__WHAT YOU ARE ASKED TO DO__:
Rewrite as a numbered list the part of the entries that opens with the line containing "Tap the 주문상품 section heading" and closes with the line containing "Click the Payment". Leave out any blank lines.

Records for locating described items
▼▼▼

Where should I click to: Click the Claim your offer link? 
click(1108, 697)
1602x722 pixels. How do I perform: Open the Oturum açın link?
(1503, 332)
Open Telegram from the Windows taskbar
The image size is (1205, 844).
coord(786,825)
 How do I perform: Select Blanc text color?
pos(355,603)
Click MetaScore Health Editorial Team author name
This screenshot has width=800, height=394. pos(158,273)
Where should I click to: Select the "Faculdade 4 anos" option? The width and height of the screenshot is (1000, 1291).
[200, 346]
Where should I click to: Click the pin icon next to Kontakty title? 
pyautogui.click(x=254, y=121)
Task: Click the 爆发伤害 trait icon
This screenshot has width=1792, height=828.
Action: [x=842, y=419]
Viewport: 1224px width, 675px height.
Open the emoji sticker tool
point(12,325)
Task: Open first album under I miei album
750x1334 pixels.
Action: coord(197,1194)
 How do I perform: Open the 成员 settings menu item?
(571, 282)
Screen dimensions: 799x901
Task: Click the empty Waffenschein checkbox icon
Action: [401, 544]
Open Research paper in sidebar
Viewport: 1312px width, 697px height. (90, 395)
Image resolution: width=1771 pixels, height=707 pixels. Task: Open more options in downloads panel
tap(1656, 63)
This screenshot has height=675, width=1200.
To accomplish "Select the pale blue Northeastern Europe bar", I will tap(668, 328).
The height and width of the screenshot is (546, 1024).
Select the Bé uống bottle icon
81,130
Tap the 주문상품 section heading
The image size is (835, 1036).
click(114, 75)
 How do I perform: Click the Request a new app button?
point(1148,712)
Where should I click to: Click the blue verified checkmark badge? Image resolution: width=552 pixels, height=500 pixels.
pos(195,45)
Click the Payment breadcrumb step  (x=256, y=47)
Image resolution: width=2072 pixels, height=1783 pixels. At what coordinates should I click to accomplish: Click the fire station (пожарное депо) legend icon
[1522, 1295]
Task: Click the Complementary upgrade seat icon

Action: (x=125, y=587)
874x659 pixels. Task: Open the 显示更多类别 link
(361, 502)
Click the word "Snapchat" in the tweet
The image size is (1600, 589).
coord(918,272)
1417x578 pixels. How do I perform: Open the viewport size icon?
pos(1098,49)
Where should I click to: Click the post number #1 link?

▲▲▲

__ANSWER TO THE TASK__:
1. Tap the 주문상품 section heading
2. The image size is (835, 1036).
3. click(114, 75)
4.  How do I perform: Click the Request a new app button?
5. point(1148,712)
6. Where should I click to: Click the blue verified checkmark badge? Image resolution: width=552 pixels, height=500 pixels.
7. pos(195,45)
8. Click the Payment breadcrumb step  (x=256, y=47)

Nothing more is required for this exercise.